Yukarıdaki ifadeler 1940 yılına ait, o dönemdeki spor – hukuk ilişkileri ve bilhassa henüz oluşmamış spor hukuku kavramları göz önünde tutulursa, ne denli çağının ilerisinde ve hatta günümüzde, incelemiş olduğumuz Fransızca, İngilizce ve İtalyanca “ spor hukuku “ kitaplarındakinden de daha veciz ifadeler taşıdığını belirtmek isteriz. Şayet bundan 64 yıl önce Necdet Azak ‘ın açmış olduğu yol takip edilmiş, hukuk fakültelerimizde spor hukuku bir disiplin olarak kabul edilmiş olsaydı, bugün belki de dünyanın en ileri spor hukuku teorik ve pratik kavram ve kurumlarına (mevzuat ve kuruluşlarına) sahip olurduk...


3-Uluslararası Tahkim Mahkemesi(CAS) nedir?
Uluslararası SPOR TAHKİM MAHKEMESİ, iki resmi dilinden İngilizce adıyla “COURT OF ARBITRATION FOR SPORT = C.A.S. “ ya da Fransızca adıyla “ TRIBUNAL ARBITRAL DU SPORT = T.A.S. “ ın çok teferruatlı bir usul hükümleri Kod’u, arabuluculuk kuralları ve emsal oluşturan, geniş bir kararlar külliyatı bulunmaktadır. Bunların hepsini yansıtmayacağız. Burada sadece her karar çeşidinden birer örnek vermekle yetineceğiz. Bu örnekleri doping konusunda alınan kararlar arasından seçtik.
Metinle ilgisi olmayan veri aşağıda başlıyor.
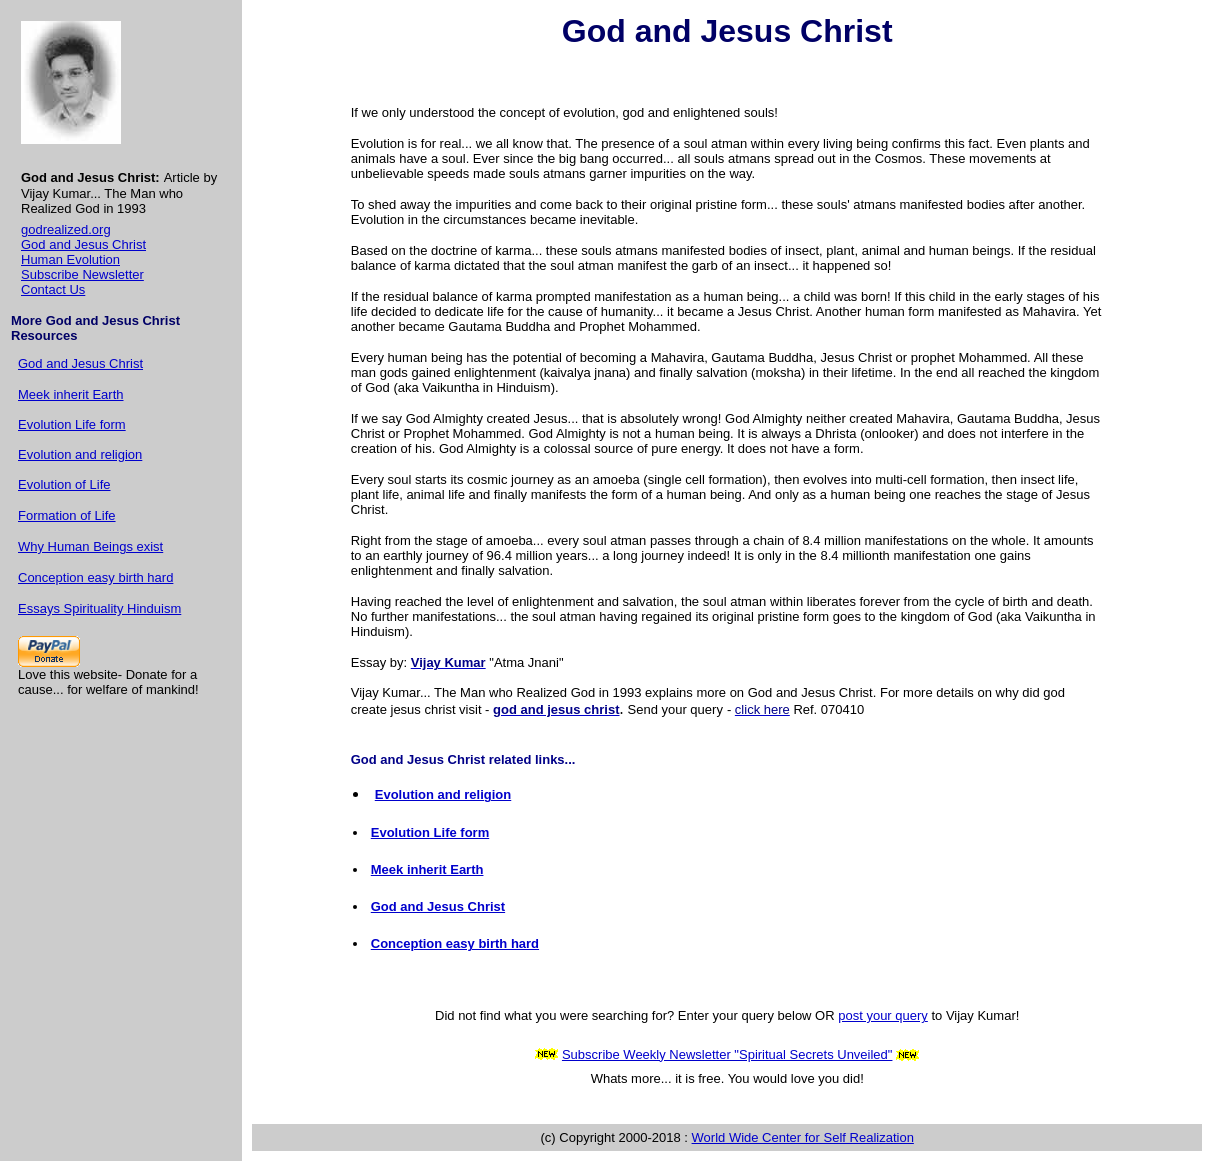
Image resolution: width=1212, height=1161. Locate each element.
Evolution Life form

CAS, uluslararası spora hizmet veren ve spor ile ilgili bütün ihtilafları kısa zamanda çözmeye yetkili ve yetkin bağımsız bir yargı kurumudur. Kuruluşuna fikir babalığı ve öncülük etmiş olan IOC (Uluslararası Olimpiyat Komitesi)’den bağımsız, Uluslararası Spor Tahkim Konseyi (ICAS) adlı Vakfın idari ve mali yönetiminde bulunan CAS’da, statüsü gereği, tahkim ve spor hukuku alanında ihtisas sahibi ve uluslararası şöhrete sahip, Mahkemenin resmi dillerinden en az birini çok iyi bilen, 60 kadar ülkeden seçilmiş, en az 150 hukukçu hakem bulunmaktadır. CAS “ Birinci Derece Tahkim Dairesi “ ve “ Temyiz Tahkimi Dairesi “ olmak üzere iki daireden oluşur.
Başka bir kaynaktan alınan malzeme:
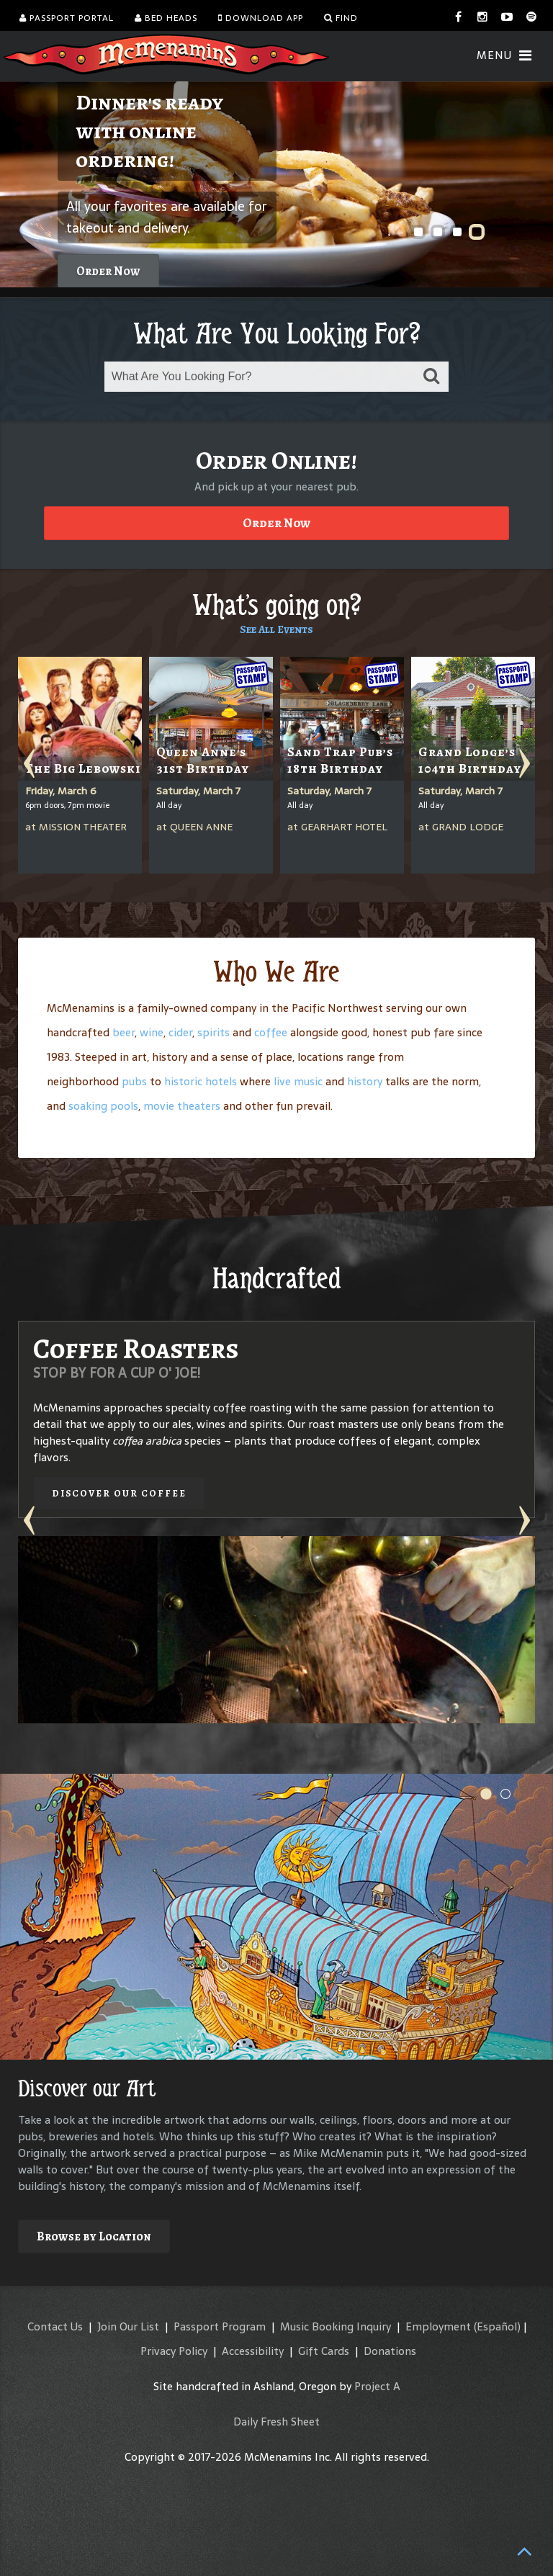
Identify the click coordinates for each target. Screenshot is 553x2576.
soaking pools (103, 1106)
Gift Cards (323, 2351)
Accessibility (253, 2351)
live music (298, 1081)
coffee (270, 1032)
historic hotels (200, 1081)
CAS’ın misyonu spor alanında oluşan hukuki ihtilafları tahkim yoluyla çözümlemektir. CAS’ın kararlarının niteliği ve infaz kabiliyeti her hangi bir mahkemenin yetkileri ile eşittir. CAS, yargı kararları yanında, talep edilmesi halinde spor ile ilgili hukuk konularında danışma kararları da vermekte ve ayrıca, talep halinde ihtilaflarda arabuluculuk yapma yetkisi ile de donatılmıştır.
CAS’ın merkezi İsviçre’nin Lozan kentinde olup; ayrıca 1996’dan beri Sydney (Avustralya) ve New York (ABD)’de de iki yöresel yetkili Dairesi bulunmaktadır. CAS yaz ve kış Olimpiyat Oyunları sırasında ve oyunların yapıldığı yerde, geçici görevli (ad hoc) Mahkeme oluşturur. Bu mahkeme ilk kez 1996 Atlanta Yaz Oyunlarında ve sonrasında 1998 Nagano kış, 2000 Sydney yaz ve 2002 Salt Lake City kış oyunlarında görev almıştır. 2004 Atina Yaz Oyunlarında da yine bir “ ad hoc” Daire kurarak görev yapmıştır.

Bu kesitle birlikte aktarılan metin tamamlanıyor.